La figura dell’“uomo” compare non come agente, ma come elemento inglobato nel processo speculare. Il testo recita che egli “per non guardarsi in volto / visse nella copia di se stesso”. È rilevante che il soggetto beckettiano non abiti il proprio volto, ma la sua replica. Il punto qui non è motivazionale — evitare il volto autentico — bensì fenomenologico: l’uomo vive in uno spazio di copie prodotte dal dispositivo speculare.

La descrizione “un corridoio d’immagini / che moltiplicava ogni suo gesto” configura lo spazio testuale in termini architettonici quasi futuristici. La moltiplicazione degli specchi genera una topologia lineare, un “corridoio”, in cui ciò che viene riflesso è tanto il volto quanto l’azione. L’effetto è una proliferazione percettiva che eccede la capacità del soggetto di riconoscere la propria immagine originaria.

Da questo punto in poi, l’identità si destabilizza psicologicamente: “e nessuno di quei volti / era più il suo vero volto”. Il testo non afferma che il volto sia scomparso; afferma che non è più distinguibile tra le molte repliche. Si verifica dunque una tipica conseguenza della mise en abyme: l’origine è oscurata dalla serie delle copie.

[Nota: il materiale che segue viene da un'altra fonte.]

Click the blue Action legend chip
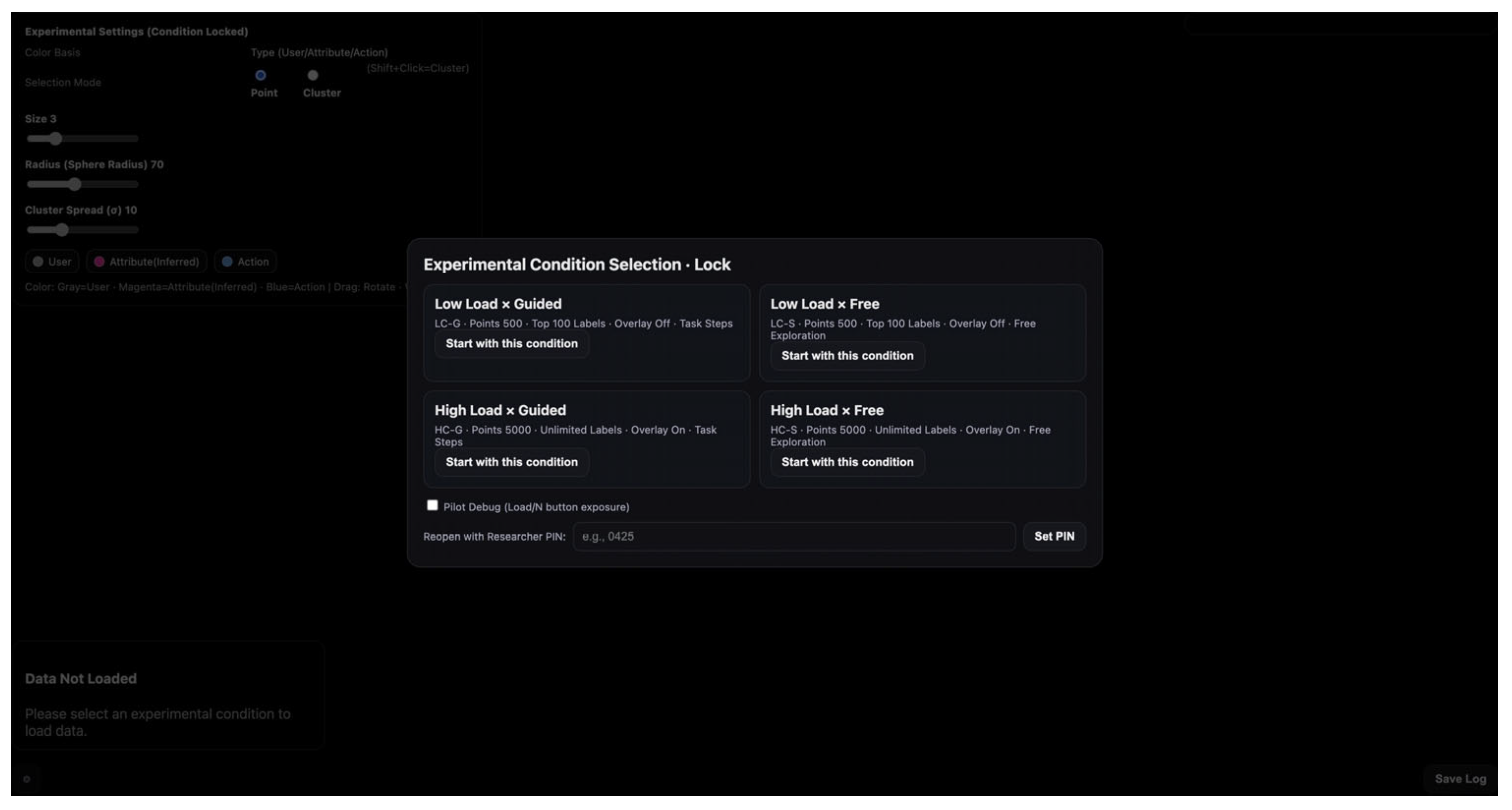Screen dimensions: 1512x810 [245, 262]
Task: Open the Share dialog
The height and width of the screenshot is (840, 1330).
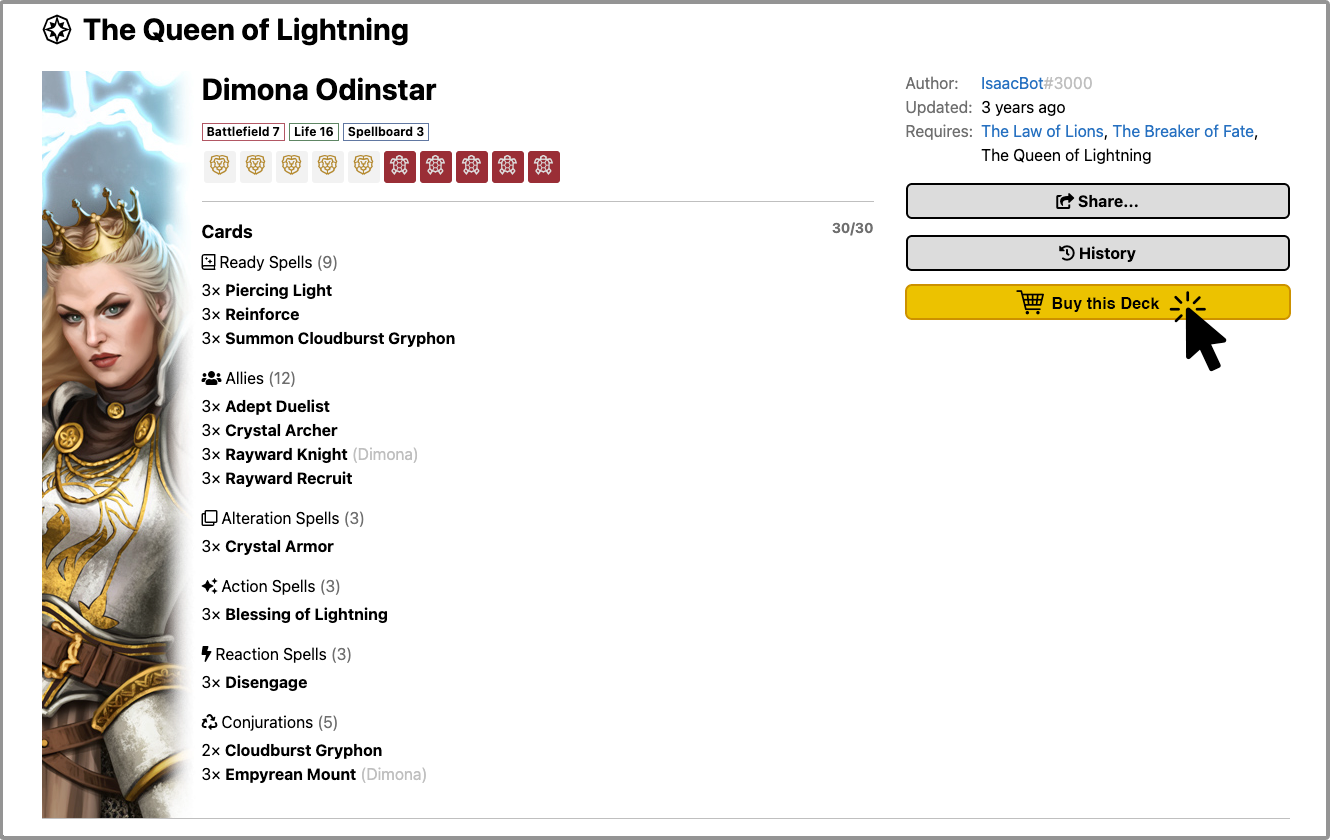Action: pos(1097,201)
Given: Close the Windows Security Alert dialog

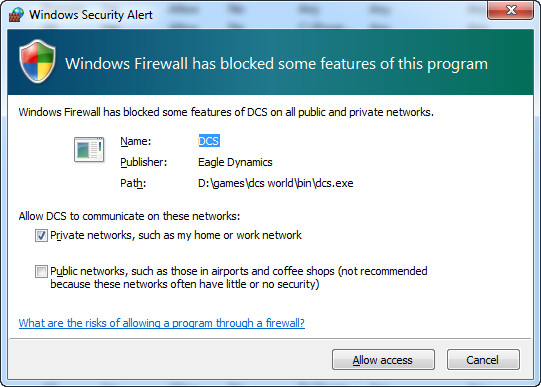Looking at the screenshot, I should tap(510, 10).
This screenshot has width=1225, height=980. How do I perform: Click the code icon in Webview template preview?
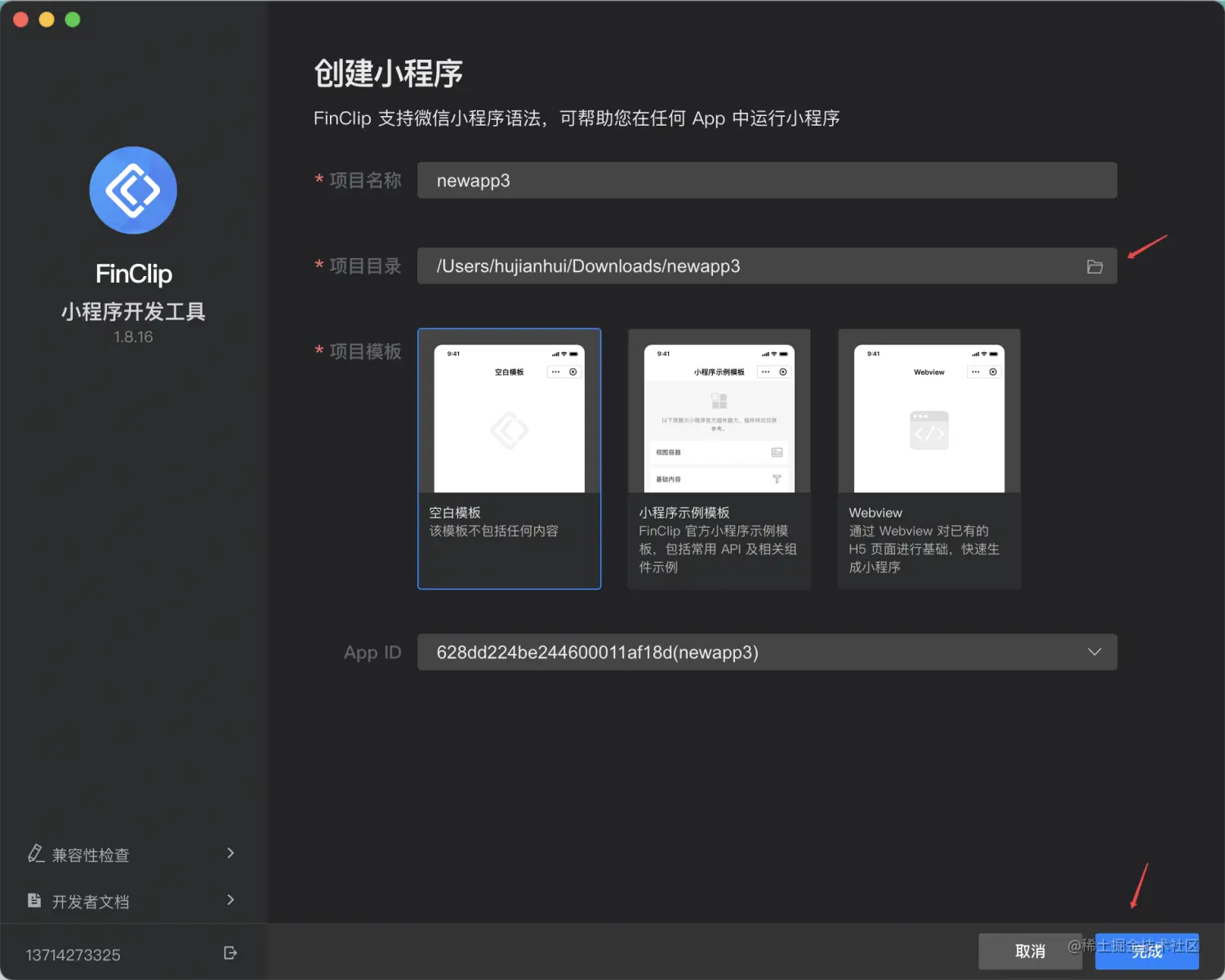(929, 430)
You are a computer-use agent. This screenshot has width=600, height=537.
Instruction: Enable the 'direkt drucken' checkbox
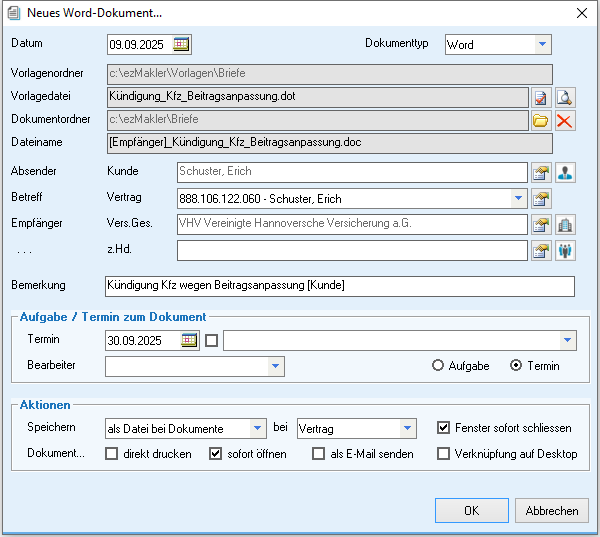click(112, 454)
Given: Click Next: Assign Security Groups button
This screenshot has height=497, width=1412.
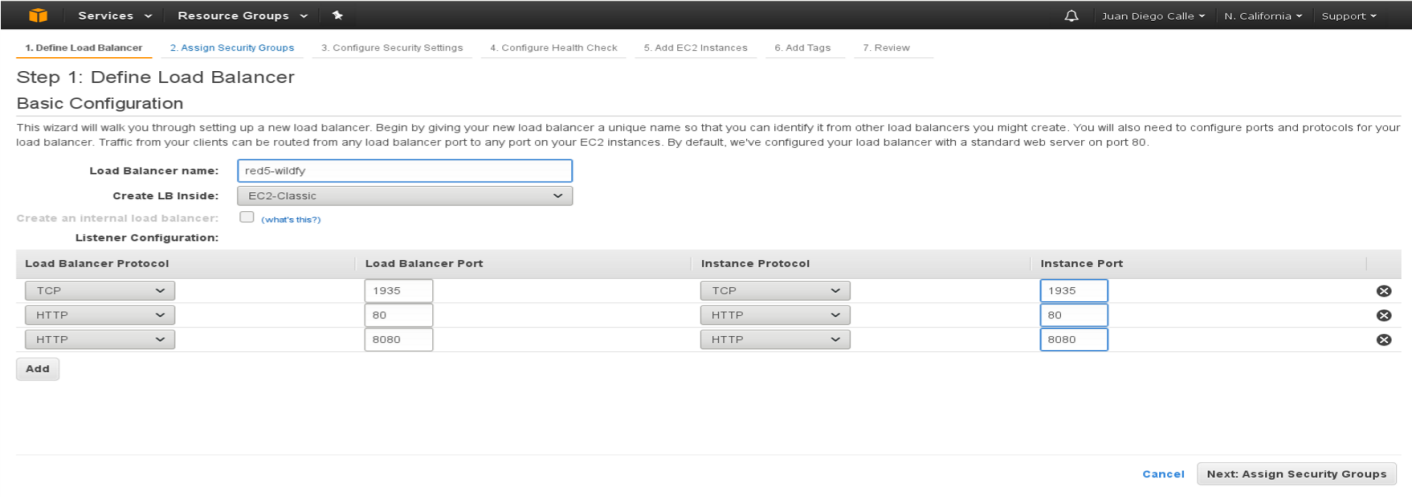Looking at the screenshot, I should [1296, 474].

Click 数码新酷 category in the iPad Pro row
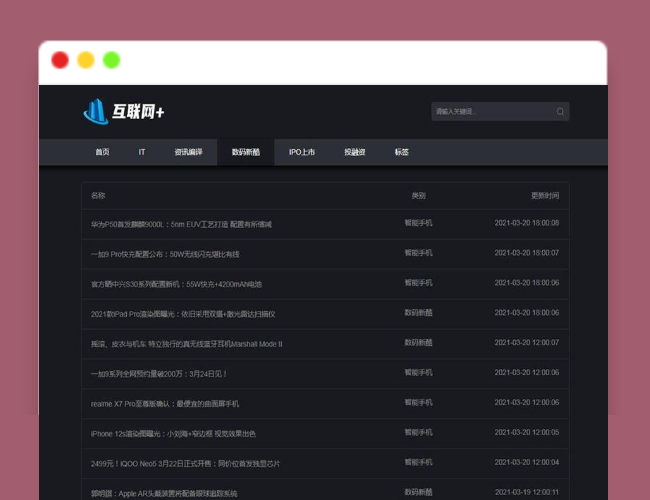[x=419, y=313]
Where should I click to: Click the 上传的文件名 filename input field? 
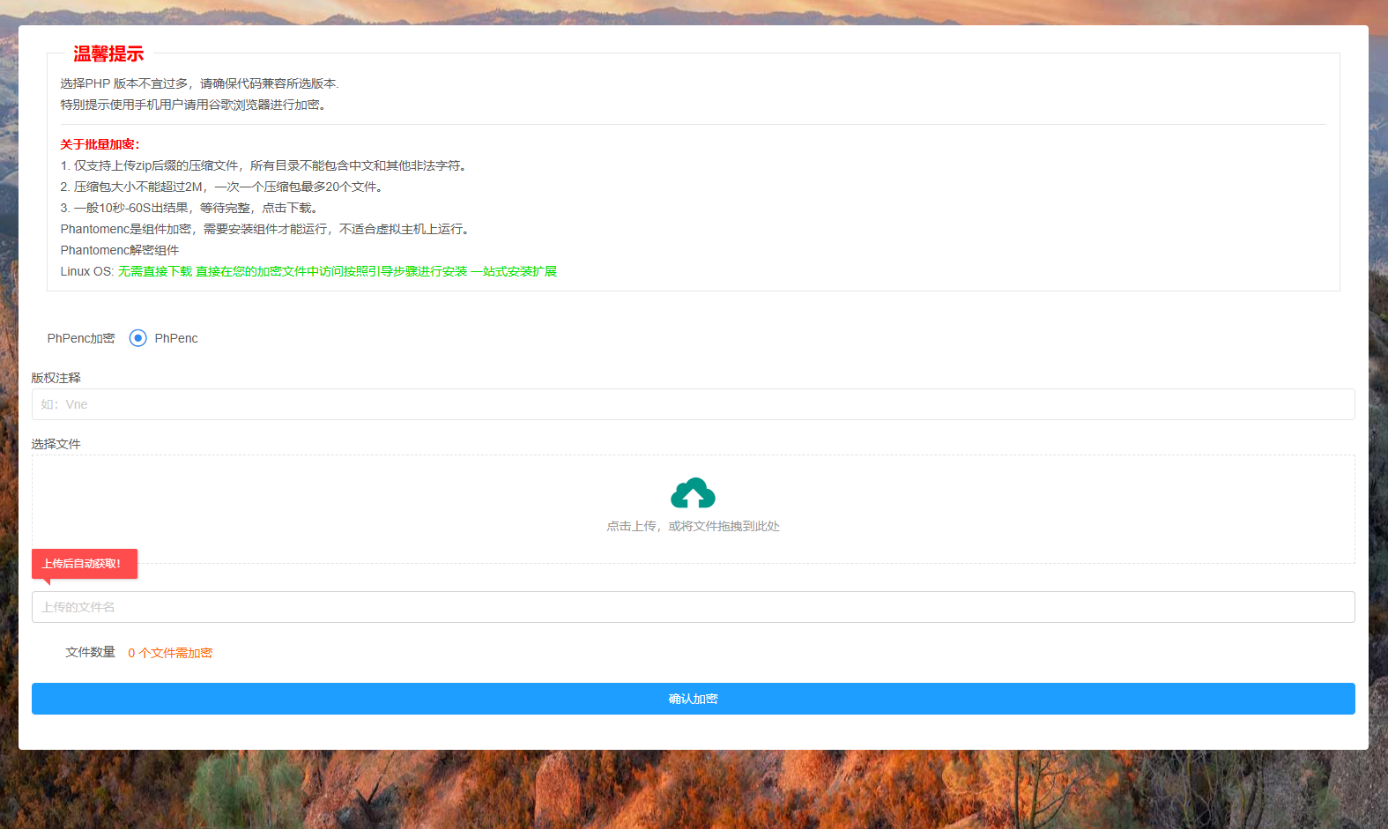point(694,607)
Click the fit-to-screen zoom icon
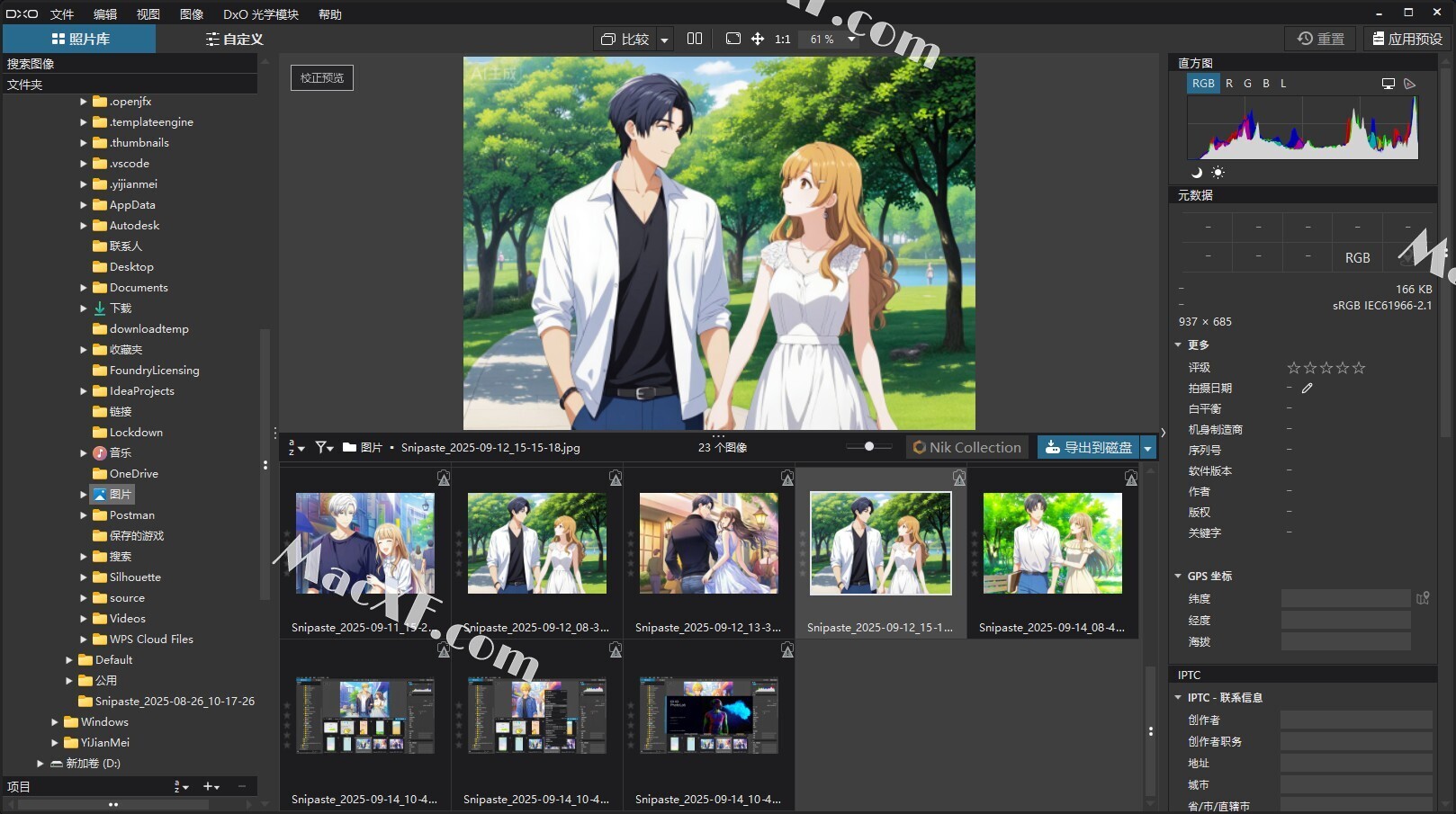Image resolution: width=1456 pixels, height=814 pixels. click(733, 39)
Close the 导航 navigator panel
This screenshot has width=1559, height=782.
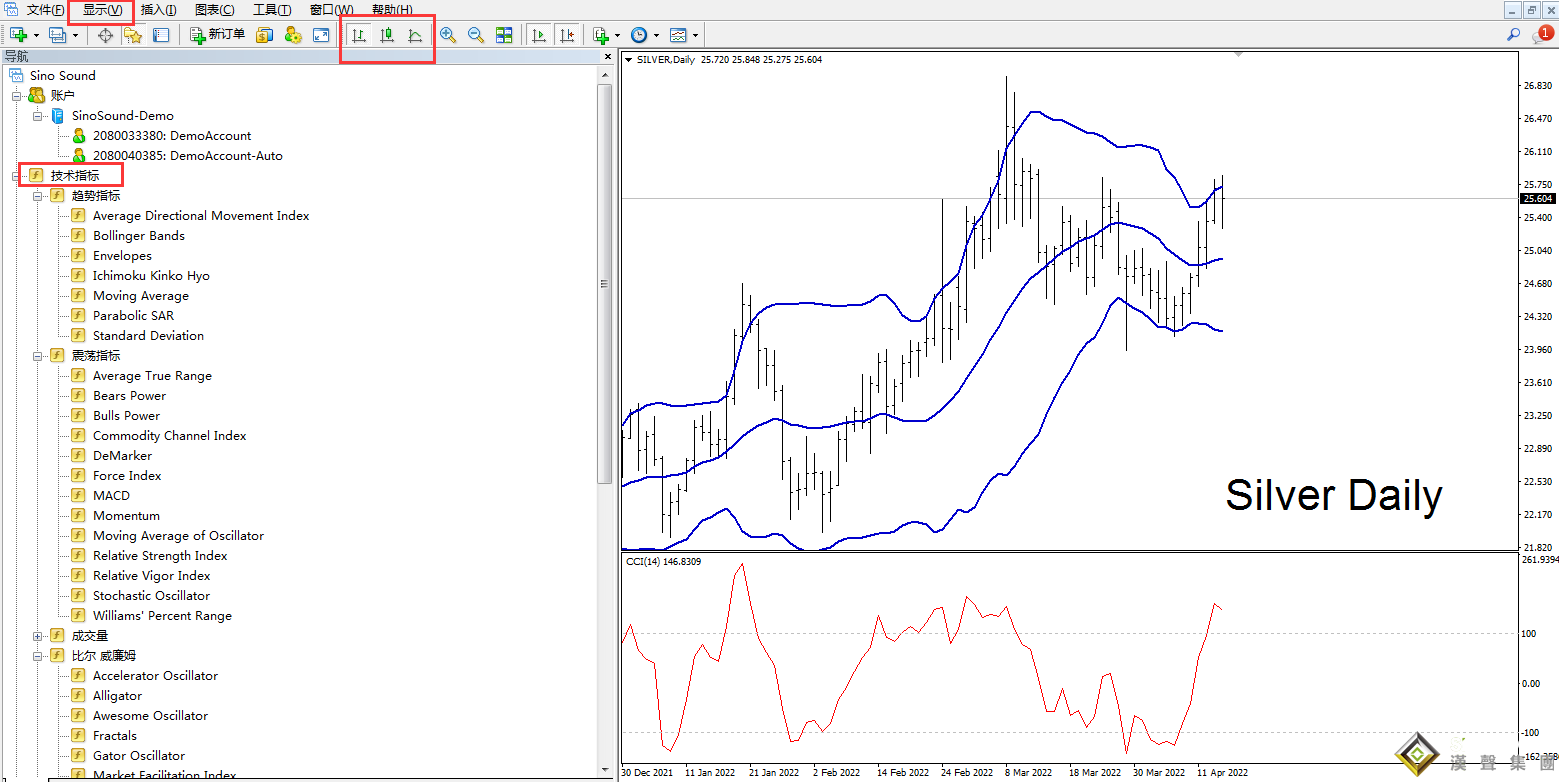tap(607, 57)
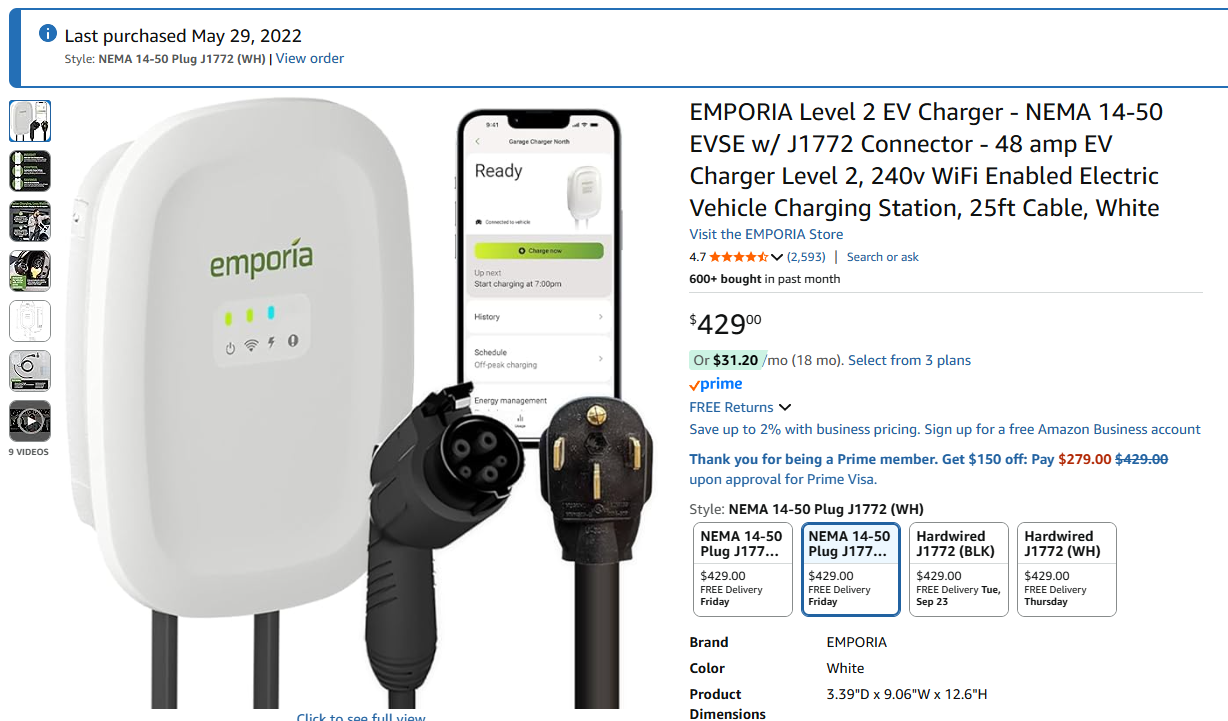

- La dissoluzione della causa: perdita della memoria dell’origine

La sezione conclusiva introduce l’aspetto epistemico del processo. L’uomo, ormai immerso nella catena speculare, “non ricordò se la menzogna fosse nata per paura, per gioco, o distrazione”. L’indeterminatezza non riguarda l’atto in sé, ma la sua causa. Le tre possibilità elencate — paura, gioco, distrazione — ricoprono uno spettro di motivazioni eterogenee, nessuna delle quali prevale.

Questa sospensione conoscitiva è coerente con la dissoluzione dell’origine già vista nella sfera visiva: così come il volto autentico si perde fra le copie, così l’origine motivazionale si dissolve fra ipotesi non verificabili. La regressione speculare ha un effetto non solo sulla rappresentazione dell’immagine, ma anche sulla rappresentazione del sapere: l’origine non è più recuperabile.

Sul piano della teoria letteraria, ciò si collega alla tesi, avanzata da Dällenbach e ripresa in parte dalla critica post-strutturalista, secondo cui la mise en abyme genera spazi testuali privi di fondamento, dove la gerarchia tra originale e copia collassa.

- Conclusione: coerenza tra dispositivo e significato

Mise-en-abyme presenta una coerenza interna straordinariamente rigida. La poesia non si limita a tematizzare la duplicazione: la incorpora come principio di organizzazione semantica e formale. L’atto linguistico iniziale genera immagini che generano altre immagini; la figura umana è risucchiata nel processo; il volto perde riconoscibilità; la causa sfuma in una serie di possibilità non verificabili. Il testo non offre una morale, né un’interpretazione psicologica della menzogna: ciò che mostra è il funzionamento di un sistema autoriproducente.

Il messaggio risiede dunque nella fenomenologia del processo, non in un contenuto concettuale aggiunto. Mise-en-abyme rappresenta una delle più nette realizzazioni poetiche di un dispositivo di regressione speculare applicato non alla narrazione metatestuale, ma alla costruzione di un immaginario percettivo e identitario che si autodissolve.